▶ **Deine Aufgabe 1**: Zähle, in wie vielen Zeilen der Datensätze das Wort „pair“ steht. Gib nur die Zahl an.

▶ **Textauszug**:
________________________________________
Weniger die Plastik der Pop Art und anderer zeitgenössischer neofigurativer Tendenzen boten Christa Biederbick wichtige Anregungen, als vor allem der Realismus der niederländischen und deutschen spätmittelalterlichen Plastik. Biederbicks Realismus ist zwar dem in den siebziger Jahren im Westen Berlins dominierenden so genannten Kritischen Realismus verwandt, doch steht ihr Werk dem eher magischen Realismus der norddeutschen Künstlergruppe ZEBRA näher, der die Künstlerin seit 1976 auch angehört. An Stelle von idealisierendem Vor-Bild, naturalistischem Ab-Bild oder expressivem Zerr-Bild tritt bei ihr ein behutsam und intensiv reflektierendes Nach-Bild des Menschen in der heutigen Wirklichkeit, das sie autonom aus gestalterischen Elementen wie Form, Farbe, Format, Struktur und Material entwickelt.
________________________________________
▶ **Daten der Übung**:

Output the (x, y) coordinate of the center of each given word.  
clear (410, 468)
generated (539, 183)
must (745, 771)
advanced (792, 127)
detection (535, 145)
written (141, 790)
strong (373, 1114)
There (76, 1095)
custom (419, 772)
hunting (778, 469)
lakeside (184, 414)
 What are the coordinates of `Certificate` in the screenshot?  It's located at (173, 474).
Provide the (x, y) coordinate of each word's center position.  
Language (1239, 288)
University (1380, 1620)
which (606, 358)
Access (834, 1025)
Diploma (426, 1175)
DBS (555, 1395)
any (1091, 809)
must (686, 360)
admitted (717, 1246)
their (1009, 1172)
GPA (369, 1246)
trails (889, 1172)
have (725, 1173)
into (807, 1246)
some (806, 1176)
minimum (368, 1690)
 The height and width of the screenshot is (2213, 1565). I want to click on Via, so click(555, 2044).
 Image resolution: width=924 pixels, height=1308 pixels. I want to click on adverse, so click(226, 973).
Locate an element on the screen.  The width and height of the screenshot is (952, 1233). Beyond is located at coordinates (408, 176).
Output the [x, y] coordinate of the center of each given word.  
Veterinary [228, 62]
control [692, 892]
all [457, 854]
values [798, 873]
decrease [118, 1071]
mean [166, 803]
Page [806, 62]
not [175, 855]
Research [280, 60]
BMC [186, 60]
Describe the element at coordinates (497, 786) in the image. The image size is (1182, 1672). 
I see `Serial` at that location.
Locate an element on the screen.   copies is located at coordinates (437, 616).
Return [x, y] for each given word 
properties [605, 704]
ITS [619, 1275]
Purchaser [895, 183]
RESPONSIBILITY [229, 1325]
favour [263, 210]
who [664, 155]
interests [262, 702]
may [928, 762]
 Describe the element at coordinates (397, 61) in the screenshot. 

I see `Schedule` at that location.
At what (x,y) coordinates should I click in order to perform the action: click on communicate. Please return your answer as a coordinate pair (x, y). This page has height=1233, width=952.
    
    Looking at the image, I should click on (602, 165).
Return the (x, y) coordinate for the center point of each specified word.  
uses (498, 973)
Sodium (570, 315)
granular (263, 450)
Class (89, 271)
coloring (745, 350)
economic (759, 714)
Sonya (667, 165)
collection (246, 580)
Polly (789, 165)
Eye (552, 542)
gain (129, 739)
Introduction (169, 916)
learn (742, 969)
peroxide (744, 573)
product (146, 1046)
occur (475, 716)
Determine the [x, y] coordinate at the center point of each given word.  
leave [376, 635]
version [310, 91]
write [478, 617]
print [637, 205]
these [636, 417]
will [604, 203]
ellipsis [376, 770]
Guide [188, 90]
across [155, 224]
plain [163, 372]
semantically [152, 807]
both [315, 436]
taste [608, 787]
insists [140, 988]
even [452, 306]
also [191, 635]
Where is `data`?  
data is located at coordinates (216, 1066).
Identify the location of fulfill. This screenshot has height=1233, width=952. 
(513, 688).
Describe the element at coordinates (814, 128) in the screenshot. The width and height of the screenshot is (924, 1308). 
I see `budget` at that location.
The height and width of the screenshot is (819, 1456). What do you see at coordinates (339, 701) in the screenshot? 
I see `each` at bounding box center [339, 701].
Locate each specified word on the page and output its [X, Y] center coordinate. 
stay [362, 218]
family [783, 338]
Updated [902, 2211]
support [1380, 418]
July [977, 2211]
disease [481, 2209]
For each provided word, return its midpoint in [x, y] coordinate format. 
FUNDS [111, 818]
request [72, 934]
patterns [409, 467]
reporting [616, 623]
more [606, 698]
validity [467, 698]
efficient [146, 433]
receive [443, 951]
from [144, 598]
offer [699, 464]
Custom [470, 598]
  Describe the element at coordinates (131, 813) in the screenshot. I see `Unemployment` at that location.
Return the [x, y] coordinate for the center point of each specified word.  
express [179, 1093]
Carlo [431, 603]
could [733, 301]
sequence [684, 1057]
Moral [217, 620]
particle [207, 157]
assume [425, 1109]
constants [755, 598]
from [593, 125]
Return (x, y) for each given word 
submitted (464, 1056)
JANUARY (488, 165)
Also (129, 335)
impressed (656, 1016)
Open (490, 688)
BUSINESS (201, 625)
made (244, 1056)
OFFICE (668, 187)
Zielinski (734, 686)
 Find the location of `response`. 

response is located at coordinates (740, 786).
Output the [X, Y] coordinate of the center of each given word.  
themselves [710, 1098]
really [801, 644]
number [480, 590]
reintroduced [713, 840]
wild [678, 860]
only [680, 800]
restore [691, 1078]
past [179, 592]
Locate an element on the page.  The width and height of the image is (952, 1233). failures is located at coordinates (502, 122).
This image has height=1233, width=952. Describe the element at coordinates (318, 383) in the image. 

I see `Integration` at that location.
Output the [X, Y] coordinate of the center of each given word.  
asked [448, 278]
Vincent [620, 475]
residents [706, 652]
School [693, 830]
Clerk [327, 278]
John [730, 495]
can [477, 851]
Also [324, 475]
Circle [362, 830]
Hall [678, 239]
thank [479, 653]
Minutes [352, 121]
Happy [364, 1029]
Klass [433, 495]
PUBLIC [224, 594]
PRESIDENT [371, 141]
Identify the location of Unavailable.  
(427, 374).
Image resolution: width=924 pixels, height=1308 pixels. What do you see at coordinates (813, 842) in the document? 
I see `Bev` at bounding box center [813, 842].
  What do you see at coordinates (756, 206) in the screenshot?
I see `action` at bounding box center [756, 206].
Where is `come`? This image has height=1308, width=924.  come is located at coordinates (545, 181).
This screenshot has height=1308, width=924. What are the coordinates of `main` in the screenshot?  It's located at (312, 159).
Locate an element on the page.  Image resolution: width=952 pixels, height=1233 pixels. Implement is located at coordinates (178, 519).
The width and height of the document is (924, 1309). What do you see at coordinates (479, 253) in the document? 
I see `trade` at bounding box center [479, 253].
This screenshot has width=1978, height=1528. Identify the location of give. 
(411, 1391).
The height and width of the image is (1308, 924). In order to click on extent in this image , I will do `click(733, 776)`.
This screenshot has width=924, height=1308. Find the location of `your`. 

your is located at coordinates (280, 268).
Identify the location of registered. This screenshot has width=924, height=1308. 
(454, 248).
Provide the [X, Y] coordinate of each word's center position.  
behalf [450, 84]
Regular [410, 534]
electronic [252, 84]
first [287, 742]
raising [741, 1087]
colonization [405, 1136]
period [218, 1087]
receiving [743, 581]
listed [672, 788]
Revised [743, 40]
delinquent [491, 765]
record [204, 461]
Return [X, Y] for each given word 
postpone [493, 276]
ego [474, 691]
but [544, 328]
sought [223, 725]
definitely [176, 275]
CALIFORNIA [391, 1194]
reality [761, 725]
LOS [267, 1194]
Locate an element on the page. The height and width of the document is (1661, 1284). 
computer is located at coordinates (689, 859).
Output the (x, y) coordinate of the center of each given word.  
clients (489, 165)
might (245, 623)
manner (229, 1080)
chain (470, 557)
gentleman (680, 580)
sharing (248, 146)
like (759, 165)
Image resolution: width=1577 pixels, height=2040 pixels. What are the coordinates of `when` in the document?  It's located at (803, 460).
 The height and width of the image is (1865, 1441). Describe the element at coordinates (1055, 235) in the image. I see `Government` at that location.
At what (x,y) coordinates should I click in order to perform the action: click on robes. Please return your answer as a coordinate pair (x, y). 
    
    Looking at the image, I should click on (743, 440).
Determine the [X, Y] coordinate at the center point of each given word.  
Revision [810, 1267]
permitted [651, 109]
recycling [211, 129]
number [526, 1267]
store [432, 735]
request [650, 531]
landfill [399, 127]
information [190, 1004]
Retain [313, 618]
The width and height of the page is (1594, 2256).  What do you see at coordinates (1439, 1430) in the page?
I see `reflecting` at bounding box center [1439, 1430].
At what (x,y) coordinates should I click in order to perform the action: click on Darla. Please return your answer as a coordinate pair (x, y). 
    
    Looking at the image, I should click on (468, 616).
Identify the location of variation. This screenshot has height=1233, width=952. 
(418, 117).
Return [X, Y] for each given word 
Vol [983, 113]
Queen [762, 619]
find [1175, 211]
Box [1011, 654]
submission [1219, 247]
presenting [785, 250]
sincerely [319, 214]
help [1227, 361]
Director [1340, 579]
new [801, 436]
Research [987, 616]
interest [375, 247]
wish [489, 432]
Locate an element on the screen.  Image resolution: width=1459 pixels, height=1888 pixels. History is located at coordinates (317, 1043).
________________________________________
▶ **Deine Aufgabe 2**: Schreib den Text über die Künstlerin Christa Biederbick nach seinem letzten Satz weiter.

▶ **Erwartete Antwort 1**: 3

▶ **Erwartete Antwort 2**:
Der Mensch steht im Zentrum. Angeregt wird die Bildhauerin durch Zeitungsfotos, eigene Aufnahmen und Skizzen, Erinnerungsbilder und Abbildungen anderer Art. Daraus formt Christa Biederbick plastische Menschen-Bilder, die die „menschliche Befindlichkeit hinter der äußeren Hülle“ sichtbar werden lassen. Das Fehlen eines Sockels erzeugt Lebensnähe, die durch den Einbezug von realen oder nachgeformten Möbeln wie Stuhl, Sessel, Sofa, Bank, Tisch und Luftmatratze oder die plastische Andeutung räumlicher Elemente ins Situative überführt wird. Das durch mehrere Figuren und Einbeziehung von Gegenständen angedeutete erzählerische Moment erhält in den jüngsten Objektinstallationen surreale Züge. Während Christa Biederbicks Polyester-Plastiken meist durch Lebensgröße und subtile Oberflächengestaltung ein individuelles, aber zugleich verfremdetes und auf Anschauung angelegtes Gegenüber aufzeigen, zeichnen sich die seit 1980 vermehrt geschaffenen Holz-Skulpturen, die meist leicht überlebensgroß und in voluminös stilisierender Vereinfachung geformt sind, als „Gedankenfiguren“ aus, die stärker allgemeine Probleme der „condition humaine“ aufscheinen lassen.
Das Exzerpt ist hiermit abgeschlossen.